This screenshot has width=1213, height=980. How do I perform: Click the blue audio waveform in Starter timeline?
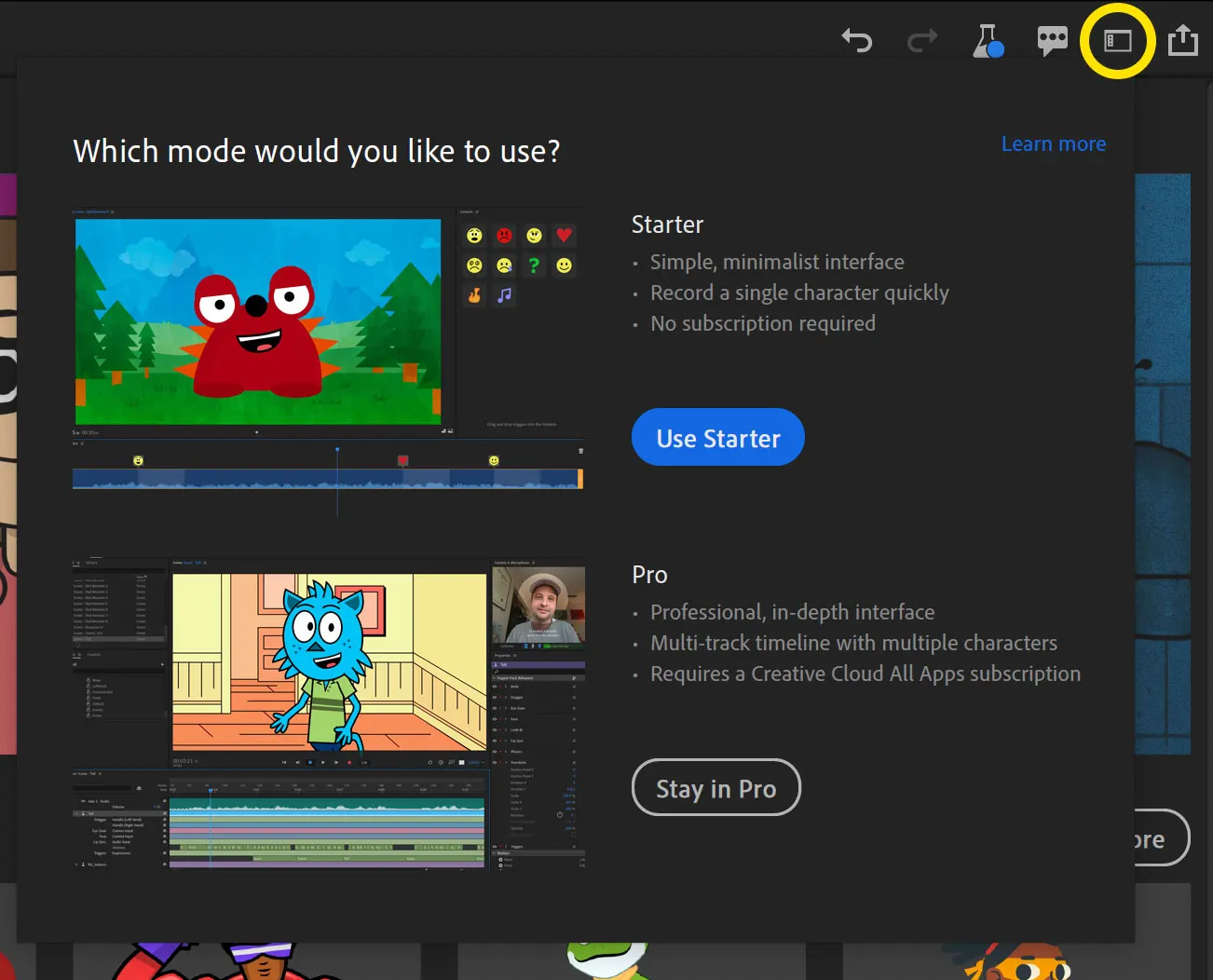click(326, 479)
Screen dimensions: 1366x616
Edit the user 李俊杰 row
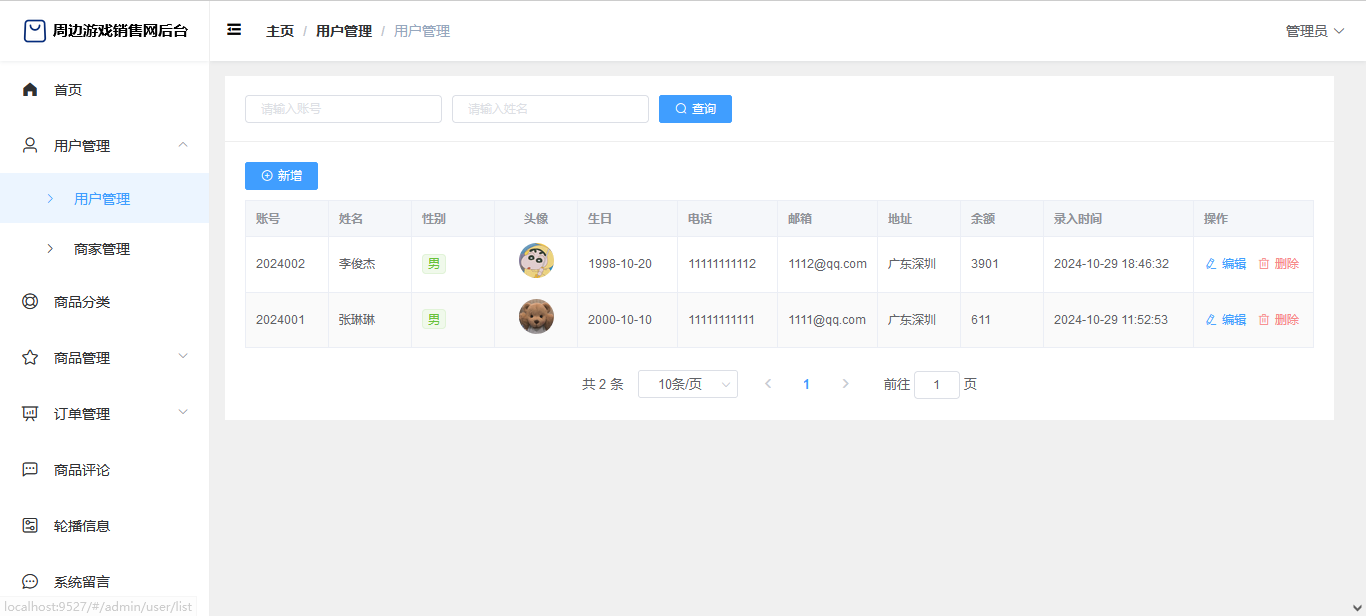(x=1226, y=264)
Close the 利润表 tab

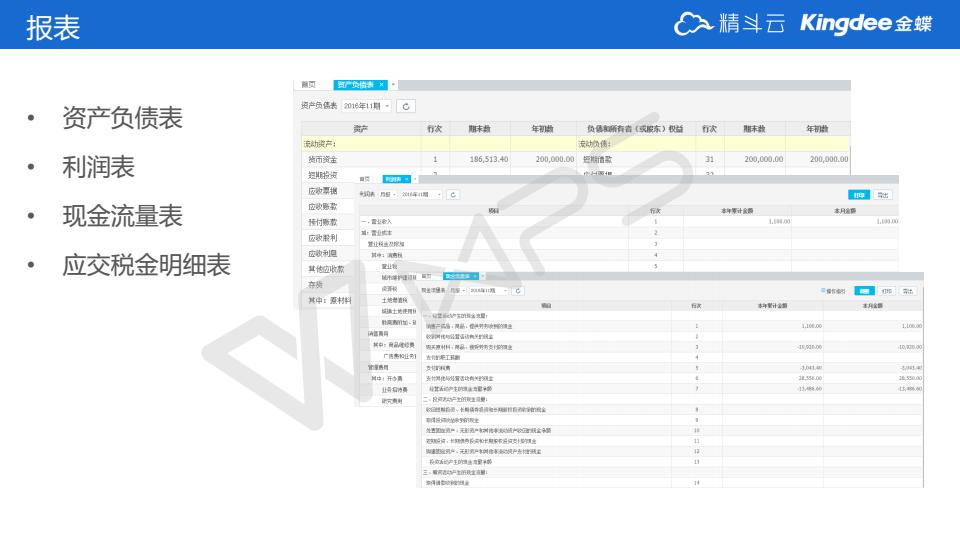tap(405, 179)
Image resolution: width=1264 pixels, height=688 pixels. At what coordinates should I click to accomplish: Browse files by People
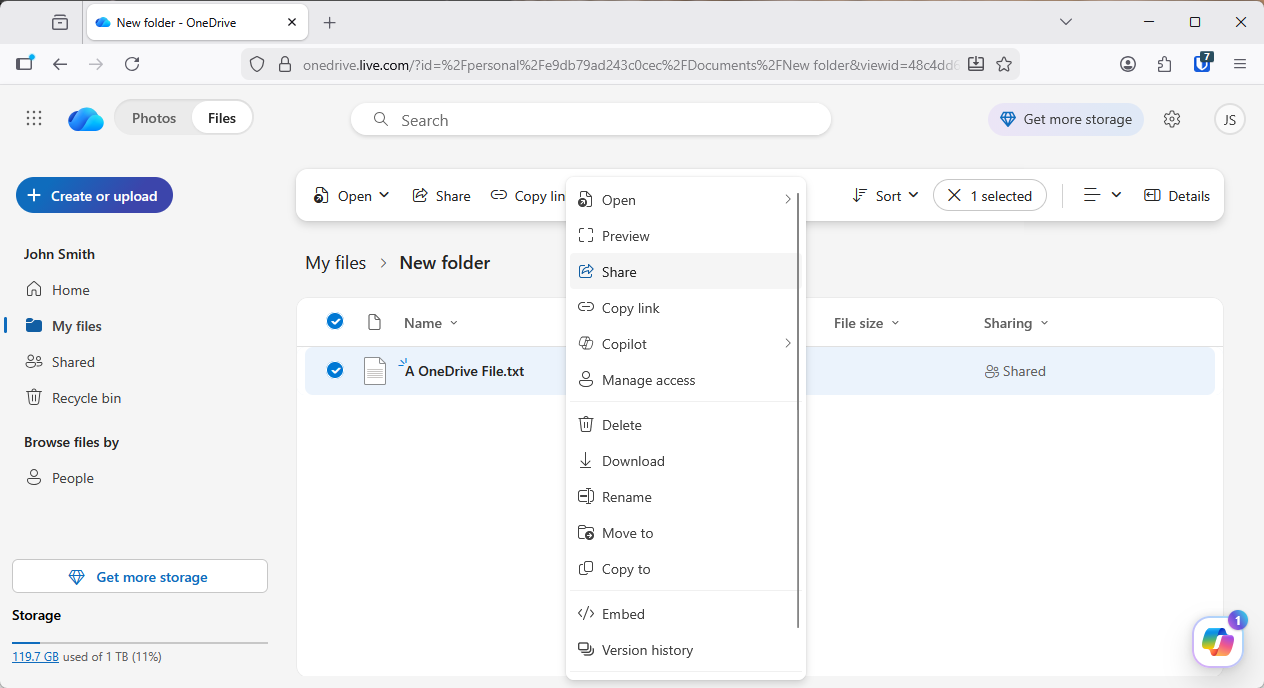(x=71, y=477)
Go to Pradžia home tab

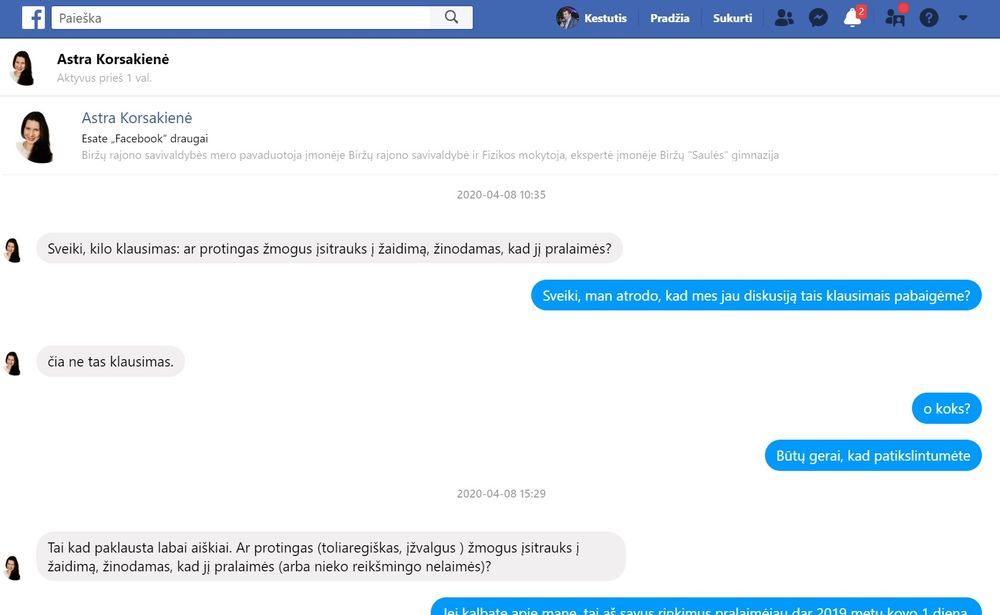click(669, 18)

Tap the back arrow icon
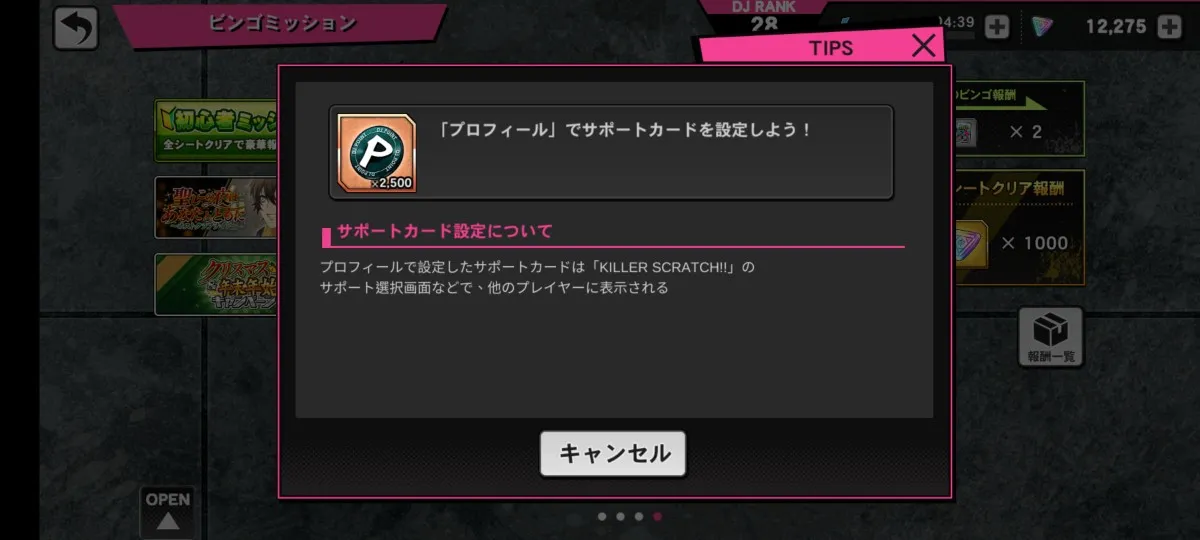point(76,27)
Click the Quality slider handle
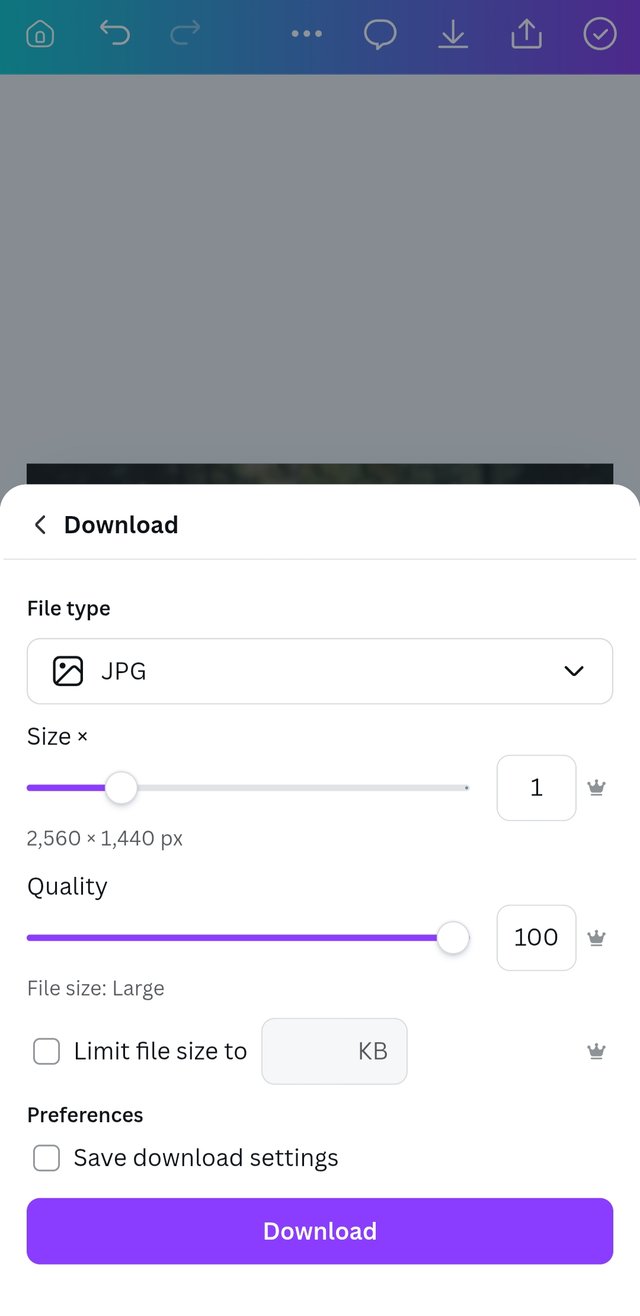 pos(453,938)
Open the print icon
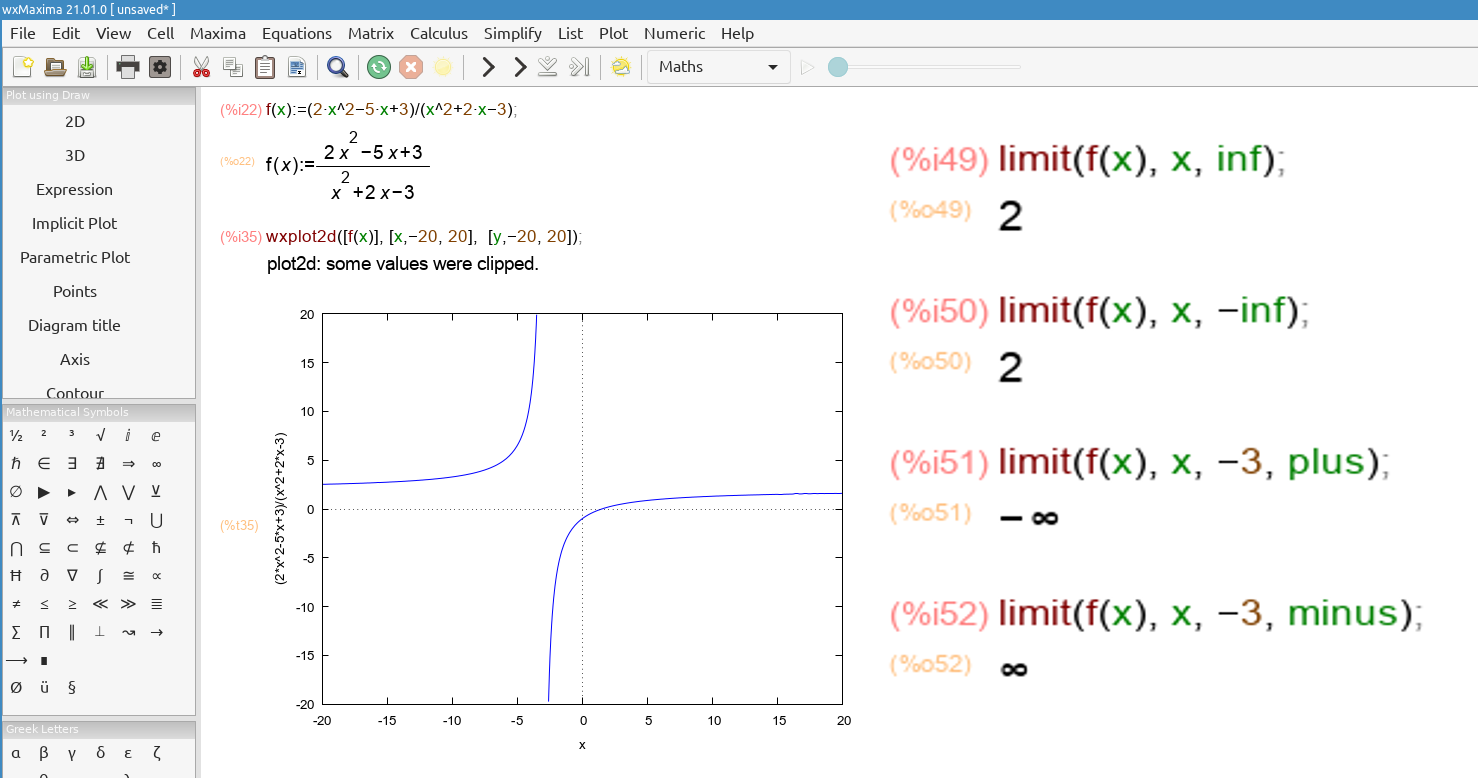Viewport: 1478px width, 778px height. click(x=128, y=66)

◆ **What to work on**
A word-for-word copy is required of the lines above from the line with "Screen dimensions: 1366x616" through the last line of the data; no other lines and no pictures belong in it.

◆ **Reply to the exercise**
Screen dimensions: 1366x616
Edit the user 李俊杰 row
(x=1226, y=264)
Close the 利润表 tab

tap(405, 179)
Image resolution: width=1264 pixels, height=688 pixels. At what coordinates should I click to accomplish: Browse files by People
(x=71, y=477)
Go to Pradžia home tab

click(669, 18)

Tap the back arrow icon
point(76,27)
Click the Quality slider handle
 pos(453,938)
Open the print icon
Viewport: 1478px width, 778px height. click(x=128, y=66)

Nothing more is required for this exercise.